(Saved entries)
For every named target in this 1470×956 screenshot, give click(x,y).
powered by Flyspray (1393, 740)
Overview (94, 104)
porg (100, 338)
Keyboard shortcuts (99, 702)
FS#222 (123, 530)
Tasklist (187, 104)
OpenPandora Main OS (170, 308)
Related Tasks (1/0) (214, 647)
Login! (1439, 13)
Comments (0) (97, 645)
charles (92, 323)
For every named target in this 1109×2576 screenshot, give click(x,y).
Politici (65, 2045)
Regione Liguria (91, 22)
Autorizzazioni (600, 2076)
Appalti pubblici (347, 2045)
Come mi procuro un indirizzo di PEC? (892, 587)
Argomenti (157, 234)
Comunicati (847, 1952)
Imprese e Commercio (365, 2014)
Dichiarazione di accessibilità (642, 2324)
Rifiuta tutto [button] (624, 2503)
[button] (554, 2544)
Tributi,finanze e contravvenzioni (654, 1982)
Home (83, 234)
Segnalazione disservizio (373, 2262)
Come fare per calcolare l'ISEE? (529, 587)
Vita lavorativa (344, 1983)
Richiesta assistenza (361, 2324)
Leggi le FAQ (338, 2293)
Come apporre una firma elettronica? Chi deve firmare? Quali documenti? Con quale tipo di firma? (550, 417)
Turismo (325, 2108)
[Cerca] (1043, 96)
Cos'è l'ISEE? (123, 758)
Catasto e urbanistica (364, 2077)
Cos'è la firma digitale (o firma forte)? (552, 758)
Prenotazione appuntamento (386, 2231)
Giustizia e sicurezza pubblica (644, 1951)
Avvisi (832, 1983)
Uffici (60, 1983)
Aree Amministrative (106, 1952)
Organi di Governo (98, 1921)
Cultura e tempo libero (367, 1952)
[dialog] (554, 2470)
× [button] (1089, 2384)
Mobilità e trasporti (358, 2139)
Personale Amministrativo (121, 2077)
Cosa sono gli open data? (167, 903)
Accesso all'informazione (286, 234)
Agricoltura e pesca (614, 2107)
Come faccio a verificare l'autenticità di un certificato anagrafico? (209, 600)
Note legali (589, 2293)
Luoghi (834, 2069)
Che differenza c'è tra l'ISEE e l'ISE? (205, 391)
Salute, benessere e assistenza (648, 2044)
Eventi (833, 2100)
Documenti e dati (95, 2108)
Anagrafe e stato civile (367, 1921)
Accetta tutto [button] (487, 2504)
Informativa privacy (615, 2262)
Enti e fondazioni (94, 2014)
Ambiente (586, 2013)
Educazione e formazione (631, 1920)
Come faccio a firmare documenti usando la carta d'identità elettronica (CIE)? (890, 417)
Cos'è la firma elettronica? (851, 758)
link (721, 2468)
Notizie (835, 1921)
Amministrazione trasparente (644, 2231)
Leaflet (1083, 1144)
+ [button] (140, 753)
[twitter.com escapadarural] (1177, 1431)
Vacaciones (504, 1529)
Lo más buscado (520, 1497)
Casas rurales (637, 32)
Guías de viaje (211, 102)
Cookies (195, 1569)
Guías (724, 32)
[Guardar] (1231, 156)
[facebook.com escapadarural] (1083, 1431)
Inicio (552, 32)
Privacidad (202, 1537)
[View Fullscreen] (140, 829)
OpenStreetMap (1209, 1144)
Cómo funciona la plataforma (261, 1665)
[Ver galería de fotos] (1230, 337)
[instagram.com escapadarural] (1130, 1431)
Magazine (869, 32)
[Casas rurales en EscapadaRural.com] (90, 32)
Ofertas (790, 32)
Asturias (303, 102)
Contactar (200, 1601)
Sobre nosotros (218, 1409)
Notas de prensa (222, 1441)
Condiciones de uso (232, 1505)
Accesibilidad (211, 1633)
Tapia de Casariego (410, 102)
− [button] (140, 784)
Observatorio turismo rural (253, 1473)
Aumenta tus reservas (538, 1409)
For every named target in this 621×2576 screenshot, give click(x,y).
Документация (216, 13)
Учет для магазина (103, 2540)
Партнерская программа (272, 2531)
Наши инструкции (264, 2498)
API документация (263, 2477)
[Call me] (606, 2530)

* TASK DESCRIPTION *
Copy, please, exactly the lines that start at the first line of the data and end at the line containing "Login! (1439, 13)", both kept and no others.

* WRITTEN SOLUTION *
For every named target in this 1470×956 screenshot, give click(x,y).
powered by Flyspray (1393, 740)
Overview (94, 104)
porg (100, 338)
Keyboard shortcuts (99, 702)
FS#222 (123, 530)
Tasklist (187, 104)
OpenPandora Main OS (170, 308)
Related Tasks (1/0) (214, 647)
Login! (1439, 13)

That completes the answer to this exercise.